▸ DATA UNDER STUDY:
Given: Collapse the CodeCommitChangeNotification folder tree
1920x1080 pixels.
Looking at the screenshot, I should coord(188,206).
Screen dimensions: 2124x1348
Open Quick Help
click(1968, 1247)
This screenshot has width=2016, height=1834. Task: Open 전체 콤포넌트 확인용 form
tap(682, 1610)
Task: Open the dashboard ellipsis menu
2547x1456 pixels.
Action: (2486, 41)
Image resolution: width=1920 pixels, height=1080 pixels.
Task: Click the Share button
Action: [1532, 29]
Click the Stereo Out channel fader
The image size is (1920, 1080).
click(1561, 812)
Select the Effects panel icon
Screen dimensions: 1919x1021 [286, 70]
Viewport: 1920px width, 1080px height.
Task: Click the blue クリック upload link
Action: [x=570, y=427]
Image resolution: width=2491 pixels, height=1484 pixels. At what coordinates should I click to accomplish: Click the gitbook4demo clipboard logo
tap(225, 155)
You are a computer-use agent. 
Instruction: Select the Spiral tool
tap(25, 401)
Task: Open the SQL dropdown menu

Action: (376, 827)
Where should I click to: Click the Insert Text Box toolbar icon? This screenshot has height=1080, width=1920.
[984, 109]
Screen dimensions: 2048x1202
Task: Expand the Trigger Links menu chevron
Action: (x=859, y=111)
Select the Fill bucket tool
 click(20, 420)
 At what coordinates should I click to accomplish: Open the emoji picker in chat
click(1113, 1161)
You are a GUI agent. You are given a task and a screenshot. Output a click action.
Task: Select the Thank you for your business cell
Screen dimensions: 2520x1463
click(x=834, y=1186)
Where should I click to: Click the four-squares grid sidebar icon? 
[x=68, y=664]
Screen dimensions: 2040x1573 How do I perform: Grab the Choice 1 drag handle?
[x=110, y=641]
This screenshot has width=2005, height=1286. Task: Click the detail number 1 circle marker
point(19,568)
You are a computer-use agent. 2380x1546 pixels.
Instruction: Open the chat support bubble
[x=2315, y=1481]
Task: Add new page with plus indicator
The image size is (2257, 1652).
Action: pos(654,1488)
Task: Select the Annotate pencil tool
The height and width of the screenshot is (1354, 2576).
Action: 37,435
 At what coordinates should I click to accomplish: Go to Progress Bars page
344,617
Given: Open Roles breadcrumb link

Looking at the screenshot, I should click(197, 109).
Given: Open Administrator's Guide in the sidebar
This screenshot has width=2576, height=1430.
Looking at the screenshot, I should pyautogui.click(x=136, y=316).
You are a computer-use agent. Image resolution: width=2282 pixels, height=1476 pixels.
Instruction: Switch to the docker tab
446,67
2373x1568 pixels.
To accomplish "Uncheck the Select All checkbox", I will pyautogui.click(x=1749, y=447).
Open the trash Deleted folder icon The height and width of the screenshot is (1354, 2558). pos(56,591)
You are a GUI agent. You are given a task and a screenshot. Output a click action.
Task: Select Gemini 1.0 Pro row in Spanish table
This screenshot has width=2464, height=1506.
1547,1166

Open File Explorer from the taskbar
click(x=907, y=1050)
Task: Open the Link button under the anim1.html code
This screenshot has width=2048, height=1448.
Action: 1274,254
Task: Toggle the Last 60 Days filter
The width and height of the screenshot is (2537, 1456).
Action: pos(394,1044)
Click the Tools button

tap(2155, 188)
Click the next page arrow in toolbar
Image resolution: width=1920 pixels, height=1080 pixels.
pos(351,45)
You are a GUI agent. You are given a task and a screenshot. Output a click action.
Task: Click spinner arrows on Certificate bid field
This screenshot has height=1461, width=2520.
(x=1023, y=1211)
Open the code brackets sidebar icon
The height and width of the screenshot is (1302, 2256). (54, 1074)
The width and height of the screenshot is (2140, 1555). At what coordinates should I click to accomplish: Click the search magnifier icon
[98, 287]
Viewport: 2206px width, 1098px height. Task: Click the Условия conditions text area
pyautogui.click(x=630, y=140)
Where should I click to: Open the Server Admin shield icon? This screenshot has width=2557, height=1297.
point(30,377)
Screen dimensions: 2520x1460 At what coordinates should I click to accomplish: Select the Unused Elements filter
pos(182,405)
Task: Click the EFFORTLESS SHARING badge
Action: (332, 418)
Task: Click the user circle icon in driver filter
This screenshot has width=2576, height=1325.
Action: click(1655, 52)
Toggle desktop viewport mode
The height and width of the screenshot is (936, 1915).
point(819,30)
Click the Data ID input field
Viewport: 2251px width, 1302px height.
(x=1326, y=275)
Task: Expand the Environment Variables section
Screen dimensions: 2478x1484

▸ TASK DESCRIPTION:
Your answer should consist only of the lines above between the line holding "The width and height of the screenshot is (2537, 1456)." and the line holding "Task: Click spinner", inclusive, each transcribed exactly.

▸ OUTPUT:
The width and height of the screenshot is (2537, 1456).
Action: pos(394,1044)
Click the Tools button

tap(2155, 188)
Click the next page arrow in toolbar
Image resolution: width=1920 pixels, height=1080 pixels.
pos(351,45)
You are a GUI agent. You are given a task and a screenshot. Output a click action.
Task: Click spinner arrows on Certificate bid field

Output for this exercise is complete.